Latihan Tertulis 1 ->
Dalam kutipan tentang Kyai Syukri, pukul berapa ia memberikan ceret teh kepada panitia?
Latihan Tertulis 2 ->
Ubah kutipan tentang Kyai Syukri dengan menulis ulang seluruh bagian mulai dari "Ternyata Kyai Syukri" sampai ke "pendekatan memanusiakan manusia.". Ganti "podium" dengan "panggung".
Latihan Tertulis 3 ->
Lanjutkan kutipan tentang cara Kyai Syukri membina kader-kadernya, mulai setelah kalimat terakhirnya.

───── Kutipan

Sesampainya di rumah Kyai Syukri menyerahkan pisang goreng tadi, "Nih pisang gorengnya bawa ke lapangan. Tuh banyak orang-orang di sana. Kasih makan! sudah dibelikan makan?"

"Sudah, Pak", jawabnya.

Ternyata Kyai Syukri membawa ceret berisi teh panas dan kopi. Berjalan sendiri dari rumah di pojok lapangan hingga podium di tengah lapangan tempat biasanya pimpinan berdiri. "Nih tehnya", sambil meberikan ceret kepada panitia yang masih bekerja di malam itu, dan posisi waktu itu sudah jam setengah satu dini hari. Begitulah gambaran bagaimana Kyai Syukri menyentuh langsung kader-kadernya dengan pendekatan memanusiakan manusia.

Selanjutnya pendekatan program, dengan cara pendelegasian tugas. Hal ini akan membuat kader berhati-hati dan menumbuhkan jiwa kesungguhan serta militansi terhadap pondok. Terakhir adalah pendekatan idealisme. Merupakan upaya memberikan ruh, ajaran, filosofi di balik penugasan yang diberikan. Hal ini harus terus diasah sehingga santri dan guru mampu menangkap hikmah dibalik dinamika kehidupan yang begitu ketat.

──────────
───── Data Sumber

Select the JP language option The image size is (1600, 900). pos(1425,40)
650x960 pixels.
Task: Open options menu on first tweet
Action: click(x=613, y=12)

──────────

Jawaban Akhir 1 ->
Pukul setengah satu dini hari.

Jawaban Akhir 2 ->
Ternyata Kyai Syukri membawa ceret berisi teh panas dan kopi. Berjalan sendiri dari rumah di pojok lapangan hingga panggung di tengah lapangan tempat biasanya pimpinan berdiri. "Nih tehnya", sambil meberikan ceret kepada panitia yang masih bekerja di malam itu, dan posisi waktu itu sudah jam setengah satu dini hari. Begitulah gambaran bagaimana Kyai Syukri menyentuh langsung kader-kadernya dengan pendekatan memanusiakan manusia.

Jawaban Akhir 3 ->
Bersambung ke #Bagian 3


1. Dalam penggunaan bahasa sehari-hari di Indonesia, sering kali kata ini digunakan untuk merujuk pada perilaku-perilaku yang mirip dengan perilaku para penguasa yang lalim, seperti 'kolot', 'selalu ingin dihormati', atau 'bertahan pada nilai-nilai lama yang sudah banyak ditinggalkan'.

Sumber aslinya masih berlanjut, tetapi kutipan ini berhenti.